Opinion

California election officials respond on election hacking

Voters have always had faith that their votes would be counted correctly and the outcome of elections would be untainted by fraud. With news that outside forces are trying to hack our voting processes, that faith is starting to be strained.
Voters have always had faith that their votes would be counted correctly and the outcome of elections would be untainted by fraud. With news that outside forces are trying to hack our voting processes, that faith is starting to be strained. McClatchy News Service

There have been numerous reports of efforts to hack, manipulate and misinform voters and impact elections in our country the past few weeks. Monday’s story – “Election officials outgunned in Russia’s cyberwar against America,” on the McClatchy DC Bureau website – profiled the dynamics of some of these acts and the role played by elections officials in thwarting them.

While there is much to agree with in the article, it feeds into what has become a common narrative framing election security as a divide between the local election officials and the computer science/information security communities. To be sure, there is a history to that tension, but making it the focus is unlikely to resolve the issues and detracts from important work needed to move us forward.

Without hesitation, California election officials take these issues seriously.

It’s well past time to focus on solutions when it comes to election security in this modern age. Election officials have been sounding the alarm about the need for new resources and updated equipment and systems for well over a decade – getting minimal response from state and federal governments.

We cannot ignore the reality of what is occurring when it comes to aging voting systems and insufficient resources. At the same time, a broader vulnerability looms with numerous examples, external to voting systems, of efforts to hack, manipulate and misinform the electorate as a means of impacting elections in our nation.

Framing the issue as a deficiency in election administration does little to combat those dynamics and has a good chance of enhancing them.

The policy recommendations seem clear – paper ballots of record and post-election audits. We should continue to collaborate on the operational elements of both and to advocate for best practices. But those assurances alone are insufficient in combating increasingly nefarious attempts to thwart fair, accessible and transparent elections.

A great audit of paper records that demonstrates intrusion or vulnerability might validate such policies, but will have little effect in leaving the electorate confident in the outcome or in encouraging increased or sustained voter participation – especially if nothing is offered to prevent intrusions and curtail vulnerabilities.

We have to talk about addressing the real need for updated systems, increased investment in information security and acquisition of resources that allow local jurisdictions to access and attract the skills sets required to ensure election integrity.

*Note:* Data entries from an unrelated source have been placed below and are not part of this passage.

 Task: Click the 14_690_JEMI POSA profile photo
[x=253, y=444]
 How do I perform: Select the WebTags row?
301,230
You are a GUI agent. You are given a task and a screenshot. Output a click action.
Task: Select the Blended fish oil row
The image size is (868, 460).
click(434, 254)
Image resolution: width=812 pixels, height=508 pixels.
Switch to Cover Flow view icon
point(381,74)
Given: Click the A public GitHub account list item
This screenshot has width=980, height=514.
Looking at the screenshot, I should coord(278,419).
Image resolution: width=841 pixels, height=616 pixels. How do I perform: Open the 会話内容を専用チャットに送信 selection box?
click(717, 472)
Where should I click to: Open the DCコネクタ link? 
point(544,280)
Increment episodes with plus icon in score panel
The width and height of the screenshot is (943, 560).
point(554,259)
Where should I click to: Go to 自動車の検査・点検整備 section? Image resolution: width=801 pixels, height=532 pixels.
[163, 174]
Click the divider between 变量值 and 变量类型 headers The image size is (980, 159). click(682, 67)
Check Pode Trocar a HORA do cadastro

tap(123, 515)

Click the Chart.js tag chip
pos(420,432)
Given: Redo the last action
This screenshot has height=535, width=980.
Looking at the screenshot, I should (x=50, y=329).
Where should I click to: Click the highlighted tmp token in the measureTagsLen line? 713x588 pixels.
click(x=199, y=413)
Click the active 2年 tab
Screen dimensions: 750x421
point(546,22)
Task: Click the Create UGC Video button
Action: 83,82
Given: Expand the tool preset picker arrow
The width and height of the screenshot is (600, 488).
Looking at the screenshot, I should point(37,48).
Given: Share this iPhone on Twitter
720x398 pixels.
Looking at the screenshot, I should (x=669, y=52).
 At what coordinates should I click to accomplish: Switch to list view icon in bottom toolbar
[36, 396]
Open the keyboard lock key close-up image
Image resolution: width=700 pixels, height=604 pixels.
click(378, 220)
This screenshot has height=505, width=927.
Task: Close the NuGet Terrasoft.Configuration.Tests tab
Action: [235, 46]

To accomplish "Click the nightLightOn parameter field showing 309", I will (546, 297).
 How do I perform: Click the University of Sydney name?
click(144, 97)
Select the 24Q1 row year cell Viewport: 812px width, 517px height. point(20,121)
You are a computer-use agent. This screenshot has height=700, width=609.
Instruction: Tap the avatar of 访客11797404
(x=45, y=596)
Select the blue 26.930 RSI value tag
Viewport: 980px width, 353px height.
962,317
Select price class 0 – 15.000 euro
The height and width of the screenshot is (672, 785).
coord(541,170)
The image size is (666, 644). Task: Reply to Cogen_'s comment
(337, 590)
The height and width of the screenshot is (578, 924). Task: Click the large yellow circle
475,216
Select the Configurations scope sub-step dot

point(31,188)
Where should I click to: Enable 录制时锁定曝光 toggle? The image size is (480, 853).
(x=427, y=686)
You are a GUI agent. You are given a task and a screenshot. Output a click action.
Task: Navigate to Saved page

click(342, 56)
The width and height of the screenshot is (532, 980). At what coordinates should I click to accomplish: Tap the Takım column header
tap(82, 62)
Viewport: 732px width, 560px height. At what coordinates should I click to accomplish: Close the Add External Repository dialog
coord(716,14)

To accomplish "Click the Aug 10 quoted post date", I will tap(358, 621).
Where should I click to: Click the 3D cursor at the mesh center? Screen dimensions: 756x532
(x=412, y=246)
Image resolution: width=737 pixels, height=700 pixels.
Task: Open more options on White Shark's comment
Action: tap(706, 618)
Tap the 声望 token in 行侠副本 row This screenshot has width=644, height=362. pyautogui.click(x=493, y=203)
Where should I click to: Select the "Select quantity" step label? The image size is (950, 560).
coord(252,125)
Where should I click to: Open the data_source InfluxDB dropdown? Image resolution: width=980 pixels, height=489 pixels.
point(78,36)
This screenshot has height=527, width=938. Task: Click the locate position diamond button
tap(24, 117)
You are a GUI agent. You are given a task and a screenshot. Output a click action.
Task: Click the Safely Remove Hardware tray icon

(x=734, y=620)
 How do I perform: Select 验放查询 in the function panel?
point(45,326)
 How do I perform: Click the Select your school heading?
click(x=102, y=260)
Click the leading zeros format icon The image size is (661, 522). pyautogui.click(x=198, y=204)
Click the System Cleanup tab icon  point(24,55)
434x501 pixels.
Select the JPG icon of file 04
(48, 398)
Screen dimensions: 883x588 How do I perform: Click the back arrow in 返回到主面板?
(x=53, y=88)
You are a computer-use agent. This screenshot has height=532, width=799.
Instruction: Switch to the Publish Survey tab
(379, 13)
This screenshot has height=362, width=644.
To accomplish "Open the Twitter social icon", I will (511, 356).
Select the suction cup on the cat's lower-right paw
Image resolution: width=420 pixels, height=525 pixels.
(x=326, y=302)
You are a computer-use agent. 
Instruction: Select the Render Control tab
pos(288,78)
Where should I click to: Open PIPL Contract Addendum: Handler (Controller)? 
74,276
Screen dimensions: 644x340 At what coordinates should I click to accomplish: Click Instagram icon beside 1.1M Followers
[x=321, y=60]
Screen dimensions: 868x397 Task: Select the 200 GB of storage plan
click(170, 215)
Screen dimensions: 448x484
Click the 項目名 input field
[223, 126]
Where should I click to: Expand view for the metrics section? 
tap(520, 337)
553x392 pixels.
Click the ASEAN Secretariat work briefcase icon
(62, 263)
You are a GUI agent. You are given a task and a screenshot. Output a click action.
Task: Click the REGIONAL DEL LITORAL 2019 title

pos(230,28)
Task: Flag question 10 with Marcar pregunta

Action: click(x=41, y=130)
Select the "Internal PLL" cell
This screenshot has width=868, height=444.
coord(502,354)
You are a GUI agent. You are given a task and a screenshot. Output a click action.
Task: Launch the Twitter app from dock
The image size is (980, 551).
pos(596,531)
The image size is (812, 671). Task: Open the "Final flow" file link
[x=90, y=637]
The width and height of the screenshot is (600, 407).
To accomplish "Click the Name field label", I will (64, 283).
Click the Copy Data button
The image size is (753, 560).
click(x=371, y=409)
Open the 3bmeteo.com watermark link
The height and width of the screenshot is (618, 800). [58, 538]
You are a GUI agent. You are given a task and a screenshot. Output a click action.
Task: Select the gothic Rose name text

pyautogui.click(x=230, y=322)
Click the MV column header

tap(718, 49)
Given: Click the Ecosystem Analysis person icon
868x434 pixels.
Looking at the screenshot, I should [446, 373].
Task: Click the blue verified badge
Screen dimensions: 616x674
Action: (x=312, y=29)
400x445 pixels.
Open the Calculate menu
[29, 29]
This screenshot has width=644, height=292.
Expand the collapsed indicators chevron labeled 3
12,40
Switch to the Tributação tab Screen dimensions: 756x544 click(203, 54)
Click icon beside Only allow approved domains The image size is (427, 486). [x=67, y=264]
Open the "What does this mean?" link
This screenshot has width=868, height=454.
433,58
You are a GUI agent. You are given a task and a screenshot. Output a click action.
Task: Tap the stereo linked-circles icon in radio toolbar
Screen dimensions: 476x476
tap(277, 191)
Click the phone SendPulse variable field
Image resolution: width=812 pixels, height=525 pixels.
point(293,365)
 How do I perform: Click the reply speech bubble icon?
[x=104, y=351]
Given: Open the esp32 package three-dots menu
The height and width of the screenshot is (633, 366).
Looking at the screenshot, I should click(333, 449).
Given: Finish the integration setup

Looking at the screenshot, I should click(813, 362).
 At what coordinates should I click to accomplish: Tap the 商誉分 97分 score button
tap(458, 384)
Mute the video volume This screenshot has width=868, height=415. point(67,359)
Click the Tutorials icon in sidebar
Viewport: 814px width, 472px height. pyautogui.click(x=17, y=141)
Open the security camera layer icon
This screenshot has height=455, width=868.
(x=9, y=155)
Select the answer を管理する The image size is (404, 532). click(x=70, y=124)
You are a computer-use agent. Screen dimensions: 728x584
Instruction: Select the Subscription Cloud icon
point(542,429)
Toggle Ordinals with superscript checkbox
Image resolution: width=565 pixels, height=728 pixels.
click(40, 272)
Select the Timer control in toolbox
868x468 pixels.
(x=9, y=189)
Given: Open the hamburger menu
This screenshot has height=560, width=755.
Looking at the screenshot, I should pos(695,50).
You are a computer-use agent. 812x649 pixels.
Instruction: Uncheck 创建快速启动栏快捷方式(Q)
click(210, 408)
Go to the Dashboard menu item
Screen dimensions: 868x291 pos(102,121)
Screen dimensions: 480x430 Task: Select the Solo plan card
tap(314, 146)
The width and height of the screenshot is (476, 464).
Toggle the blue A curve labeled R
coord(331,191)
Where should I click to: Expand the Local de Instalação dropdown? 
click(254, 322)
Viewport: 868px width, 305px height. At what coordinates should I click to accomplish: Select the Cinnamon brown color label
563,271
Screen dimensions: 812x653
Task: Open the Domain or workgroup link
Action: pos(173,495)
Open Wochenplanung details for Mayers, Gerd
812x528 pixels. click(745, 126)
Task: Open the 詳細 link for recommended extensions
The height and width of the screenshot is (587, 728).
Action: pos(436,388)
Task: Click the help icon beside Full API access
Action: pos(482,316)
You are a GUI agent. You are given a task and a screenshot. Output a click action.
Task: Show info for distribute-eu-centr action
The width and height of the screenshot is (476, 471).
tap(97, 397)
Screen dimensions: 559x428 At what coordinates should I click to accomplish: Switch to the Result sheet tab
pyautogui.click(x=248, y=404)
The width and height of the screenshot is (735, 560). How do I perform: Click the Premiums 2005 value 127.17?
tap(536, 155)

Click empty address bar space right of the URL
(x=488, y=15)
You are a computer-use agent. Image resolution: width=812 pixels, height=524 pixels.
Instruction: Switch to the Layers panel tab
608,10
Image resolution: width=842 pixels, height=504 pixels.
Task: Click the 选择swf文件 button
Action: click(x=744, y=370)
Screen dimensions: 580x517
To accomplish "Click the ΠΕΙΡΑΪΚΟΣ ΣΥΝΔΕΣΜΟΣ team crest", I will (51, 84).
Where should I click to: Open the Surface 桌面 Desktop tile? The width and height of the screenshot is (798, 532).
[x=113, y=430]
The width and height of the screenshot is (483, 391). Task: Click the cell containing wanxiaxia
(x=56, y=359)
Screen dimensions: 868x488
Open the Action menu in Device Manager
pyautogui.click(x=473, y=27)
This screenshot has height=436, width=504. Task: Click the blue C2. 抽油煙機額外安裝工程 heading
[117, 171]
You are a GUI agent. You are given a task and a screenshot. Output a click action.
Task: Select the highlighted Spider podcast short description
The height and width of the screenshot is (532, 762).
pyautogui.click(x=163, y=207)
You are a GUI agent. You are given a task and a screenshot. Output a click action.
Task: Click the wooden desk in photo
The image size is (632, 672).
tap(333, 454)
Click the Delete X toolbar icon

That has been the underpinning of the ongoing project to update and move to a publicly owned voting system in Los Angeles County. It is also the foundation of Assembly Bill 668 – the Voting Modernization Bond of 2018 pending in the California Legislature.

As the U.S. Senate Intelligence Committee convenes this week to further investigate attempted election hacking in 2016, and as legislators in Sacramento grapple with election funding issues here at home, we should change the dialog and look for solutions. Any finger pointing should be aimed at those who seek to attack our electoral systems, not on the officials who are working to keep them afloat in uncertain times.

Dean C. Logan is the Los Angeles County Registrar-Recorder/County Clerk and President of the California Association of Clerks and Election Officials. He wrote this for The Modesto Bee and Merced Sun-Star.